_Given problem:_ Rewrite the material below with "Display size" in place of each "Viewport", keeping all other text the same.

_Material for the task:_
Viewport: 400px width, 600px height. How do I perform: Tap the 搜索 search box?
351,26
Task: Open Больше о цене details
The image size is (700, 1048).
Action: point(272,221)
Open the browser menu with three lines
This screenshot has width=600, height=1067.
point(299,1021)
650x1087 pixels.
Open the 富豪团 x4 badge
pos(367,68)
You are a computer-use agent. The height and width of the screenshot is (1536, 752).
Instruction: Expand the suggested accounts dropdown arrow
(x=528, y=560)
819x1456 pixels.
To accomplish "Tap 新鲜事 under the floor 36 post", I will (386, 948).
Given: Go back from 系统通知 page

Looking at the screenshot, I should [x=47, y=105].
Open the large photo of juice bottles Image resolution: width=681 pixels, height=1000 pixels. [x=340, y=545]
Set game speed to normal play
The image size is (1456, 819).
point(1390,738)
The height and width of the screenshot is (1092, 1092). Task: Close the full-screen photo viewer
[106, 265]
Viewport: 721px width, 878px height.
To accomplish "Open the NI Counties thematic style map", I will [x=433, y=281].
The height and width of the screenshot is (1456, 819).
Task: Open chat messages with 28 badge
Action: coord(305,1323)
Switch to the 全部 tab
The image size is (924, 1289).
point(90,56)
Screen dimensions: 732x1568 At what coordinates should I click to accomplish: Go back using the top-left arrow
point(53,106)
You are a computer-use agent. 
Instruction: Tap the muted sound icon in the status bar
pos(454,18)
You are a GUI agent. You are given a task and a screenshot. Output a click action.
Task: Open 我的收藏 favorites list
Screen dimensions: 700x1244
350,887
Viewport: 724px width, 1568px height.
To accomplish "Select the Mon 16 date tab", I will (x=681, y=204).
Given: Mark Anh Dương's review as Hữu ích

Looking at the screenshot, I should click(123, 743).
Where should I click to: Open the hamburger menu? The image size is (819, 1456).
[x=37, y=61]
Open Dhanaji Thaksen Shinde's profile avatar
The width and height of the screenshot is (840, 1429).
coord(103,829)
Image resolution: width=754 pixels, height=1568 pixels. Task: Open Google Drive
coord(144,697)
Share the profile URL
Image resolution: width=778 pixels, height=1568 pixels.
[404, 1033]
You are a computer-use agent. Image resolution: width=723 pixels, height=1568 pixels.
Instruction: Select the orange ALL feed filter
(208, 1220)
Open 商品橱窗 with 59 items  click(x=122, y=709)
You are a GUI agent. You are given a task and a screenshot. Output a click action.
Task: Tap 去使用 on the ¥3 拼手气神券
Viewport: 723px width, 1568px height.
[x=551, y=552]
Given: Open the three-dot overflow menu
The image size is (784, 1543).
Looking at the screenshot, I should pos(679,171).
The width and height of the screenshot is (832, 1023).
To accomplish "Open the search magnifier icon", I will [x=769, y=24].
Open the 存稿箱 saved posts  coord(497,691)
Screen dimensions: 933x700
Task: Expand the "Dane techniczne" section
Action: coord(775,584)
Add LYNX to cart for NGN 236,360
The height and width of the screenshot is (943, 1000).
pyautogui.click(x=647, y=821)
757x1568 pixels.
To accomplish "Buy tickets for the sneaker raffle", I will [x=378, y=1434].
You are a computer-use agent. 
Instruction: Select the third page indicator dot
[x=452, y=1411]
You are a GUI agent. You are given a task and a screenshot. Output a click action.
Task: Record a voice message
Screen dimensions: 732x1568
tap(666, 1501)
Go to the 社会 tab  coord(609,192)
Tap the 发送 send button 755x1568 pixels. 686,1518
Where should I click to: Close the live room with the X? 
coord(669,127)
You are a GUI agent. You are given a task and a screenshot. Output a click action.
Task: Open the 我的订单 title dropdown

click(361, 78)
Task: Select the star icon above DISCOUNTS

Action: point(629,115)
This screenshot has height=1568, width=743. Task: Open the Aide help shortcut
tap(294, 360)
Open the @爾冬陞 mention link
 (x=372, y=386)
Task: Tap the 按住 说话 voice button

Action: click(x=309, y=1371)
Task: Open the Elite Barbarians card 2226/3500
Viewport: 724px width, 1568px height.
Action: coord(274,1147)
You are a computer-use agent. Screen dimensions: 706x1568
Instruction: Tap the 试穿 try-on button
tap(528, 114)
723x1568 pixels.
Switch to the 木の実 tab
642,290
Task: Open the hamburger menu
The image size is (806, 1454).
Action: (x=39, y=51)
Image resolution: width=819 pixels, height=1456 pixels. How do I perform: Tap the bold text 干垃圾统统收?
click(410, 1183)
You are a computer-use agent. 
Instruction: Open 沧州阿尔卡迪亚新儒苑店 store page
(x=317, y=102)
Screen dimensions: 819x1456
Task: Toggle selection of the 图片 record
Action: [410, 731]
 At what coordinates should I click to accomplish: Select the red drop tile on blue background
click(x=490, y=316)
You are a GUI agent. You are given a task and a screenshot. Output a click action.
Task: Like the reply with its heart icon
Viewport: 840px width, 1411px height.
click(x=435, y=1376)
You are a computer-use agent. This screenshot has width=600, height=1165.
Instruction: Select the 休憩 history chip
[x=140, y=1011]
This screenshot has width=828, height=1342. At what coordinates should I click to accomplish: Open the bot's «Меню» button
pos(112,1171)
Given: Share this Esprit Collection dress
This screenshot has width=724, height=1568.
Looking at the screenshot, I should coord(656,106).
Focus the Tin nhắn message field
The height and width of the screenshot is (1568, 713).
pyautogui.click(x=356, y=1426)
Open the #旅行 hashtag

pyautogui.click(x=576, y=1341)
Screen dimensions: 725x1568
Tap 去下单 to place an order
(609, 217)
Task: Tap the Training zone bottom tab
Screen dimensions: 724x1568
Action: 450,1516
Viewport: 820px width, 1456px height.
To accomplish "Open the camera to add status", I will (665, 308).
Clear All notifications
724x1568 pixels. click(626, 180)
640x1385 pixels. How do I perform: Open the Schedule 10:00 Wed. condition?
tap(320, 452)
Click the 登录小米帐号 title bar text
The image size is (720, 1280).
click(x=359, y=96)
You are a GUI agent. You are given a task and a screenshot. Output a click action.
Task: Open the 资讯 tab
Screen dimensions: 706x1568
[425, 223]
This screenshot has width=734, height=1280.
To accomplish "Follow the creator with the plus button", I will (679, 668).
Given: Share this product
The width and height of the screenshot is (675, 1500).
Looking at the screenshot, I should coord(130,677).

_The result:_
Display size: 400px width, 600px height. How do I perform: Tap the 搜索 search box?
351,26
Task: Open Больше о цене details
The image size is (700, 1048).
Action: point(272,221)
Open the browser menu with three lines
This screenshot has width=600, height=1067.
point(299,1021)
650x1087 pixels.
Open the 富豪团 x4 badge
pos(367,68)
You are a computer-use agent. The height and width of the screenshot is (1536, 752).
Instruction: Expand the suggested accounts dropdown arrow
(x=528, y=560)
819x1456 pixels.
To accomplish "Tap 新鲜事 under the floor 36 post", I will (386, 948).
Given: Go back from 系统通知 page

Looking at the screenshot, I should [x=47, y=105].
Open the large photo of juice bottles Image resolution: width=681 pixels, height=1000 pixels. [x=340, y=545]
Set game speed to normal play
The image size is (1456, 819).
point(1390,738)
The height and width of the screenshot is (1092, 1092). Task: Close the full-screen photo viewer
[106, 265]
Display size: 721px width, 878px height.
To accomplish "Open the NI Counties thematic style map", I will [x=433, y=281].
The height and width of the screenshot is (1456, 819).
Task: Open chat messages with 28 badge
Action: coord(305,1323)
Switch to the 全部 tab
The image size is (924, 1289).
point(90,56)
Screen dimensions: 732x1568 At what coordinates should I click to accomplish: Go back using the top-left arrow
point(53,106)
You are a computer-use agent. 
Instruction: Tap the muted sound icon in the status bar
pos(454,18)
You are a GUI agent. You are given a task and a screenshot. Output a click action.
Task: Open 我的收藏 favorites list
Screen dimensions: 700x1244
350,887
Display size: 724px width, 1568px height.
To accomplish "Select the Mon 16 date tab", I will (x=681, y=204).
Given: Mark Anh Dương's review as Hữu ích

Looking at the screenshot, I should click(123, 743).
Where should I click to: Open the hamburger menu? The image size is (819, 1456).
[x=37, y=61]
Open Dhanaji Thaksen Shinde's profile avatar
The width and height of the screenshot is (840, 1429).
coord(103,829)
Image resolution: width=754 pixels, height=1568 pixels. Task: Open Google Drive
coord(144,697)
Share the profile URL
Image resolution: width=778 pixels, height=1568 pixels.
[404, 1033]
You are a computer-use agent. Image resolution: width=723 pixels, height=1568 pixels.
Instruction: Select the orange ALL feed filter
(208, 1220)
Open 商品橱窗 with 59 items  click(x=122, y=709)
You are a GUI agent. You are given a task and a screenshot. Output a click action.
Task: Tap 去使用 on the ¥3 拼手气神券
Display size: 723px width, 1568px height.
[x=551, y=552]
Given: Open the three-dot overflow menu
The image size is (784, 1543).
Looking at the screenshot, I should pos(679,171).
The width and height of the screenshot is (832, 1023).
To accomplish "Open the search magnifier icon", I will [x=769, y=24].
Open the 存稿箱 saved posts  coord(497,691)
Screen dimensions: 933x700
Task: Expand the "Dane techniczne" section
Action: coord(775,584)
Add LYNX to cart for NGN 236,360
The height and width of the screenshot is (943, 1000).
pyautogui.click(x=647, y=821)
757x1568 pixels.
To accomplish "Buy tickets for the sneaker raffle", I will [x=378, y=1434].
You are a computer-use agent. 
Instruction: Select the third page indicator dot
[x=452, y=1411]
You are a GUI agent. You are given a task and a screenshot. Output a click action.
Task: Record a voice message
Screen dimensions: 732x1568
tap(666, 1501)
Go to the 社会 tab  coord(609,192)
Tap the 发送 send button 755x1568 pixels. 686,1518
Where should I click to: Close the live room with the X? 
coord(669,127)
You are a GUI agent. You are given a task and a screenshot. Output a click action.
Task: Open the 我的订单 title dropdown

click(361, 78)
Task: Select the star icon above DISCOUNTS

Action: point(629,115)
This screenshot has height=1568, width=743. Task: Open the Aide help shortcut
tap(294, 360)
Open the @爾冬陞 mention link
 (x=372, y=386)
Task: Tap the 按住 说话 voice button

Action: click(x=309, y=1371)
Task: Open the Elite Barbarians card 2226/3500
Display size: 724px width, 1568px height.
Action: coord(274,1147)
You are a computer-use agent. Screen dimensions: 706x1568
Instruction: Tap the 试穿 try-on button
tap(528, 114)
723x1568 pixels.
Switch to the 木の実 tab
642,290
Task: Open the hamburger menu
The image size is (806, 1454).
Action: (x=39, y=51)
Image resolution: width=819 pixels, height=1456 pixels. How do I perform: Tap the bold text 干垃圾统统收?
click(410, 1183)
You are a computer-use agent. 
Instruction: Open 沧州阿尔卡迪亚新儒苑店 store page
(x=317, y=102)
Screen dimensions: 819x1456
Task: Toggle selection of the 图片 record
Action: [410, 731]
 At what coordinates should I click to accomplish: Select the red drop tile on blue background
click(x=490, y=316)
You are a GUI agent. You are given a task and a screenshot. Output a click action.
Task: Like the reply with its heart icon
Display size: 840px width, 1411px height.
click(x=435, y=1376)
You are a computer-use agent. This screenshot has width=600, height=1165.
Instruction: Select the 休憩 history chip
[x=140, y=1011]
This screenshot has width=828, height=1342. At what coordinates should I click to accomplish: Open the bot's «Меню» button
pos(112,1171)
Given: Share this Esprit Collection dress
This screenshot has width=724, height=1568.
Looking at the screenshot, I should coord(656,106).
Focus the Tin nhắn message field
The height and width of the screenshot is (1568, 713).
pyautogui.click(x=356, y=1426)
Open the #旅行 hashtag

pyautogui.click(x=576, y=1341)
Screen dimensions: 725x1568
Tap 去下单 to place an order
(609, 217)
Task: Tap the Training zone bottom tab
Screen dimensions: 724x1568
Action: 450,1516
Display size: 820px width, 1456px height.
To accomplish "Open the camera to add status", I will (665, 308).
Clear All notifications
724x1568 pixels. click(626, 180)
640x1385 pixels. How do I perform: Open the Schedule 10:00 Wed. condition?
tap(320, 452)
Click the 登录小米帐号 title bar text
The image size is (720, 1280).
click(x=359, y=96)
You are a GUI agent. You are given a task and a screenshot. Output a click action.
Task: Open the 资讯 tab
Screen dimensions: 706x1568
[425, 223]
This screenshot has width=734, height=1280.
To accomplish "Follow the creator with the plus button", I will (679, 668).
Given: Share this product
The width and height of the screenshot is (675, 1500).
Looking at the screenshot, I should coord(130,677).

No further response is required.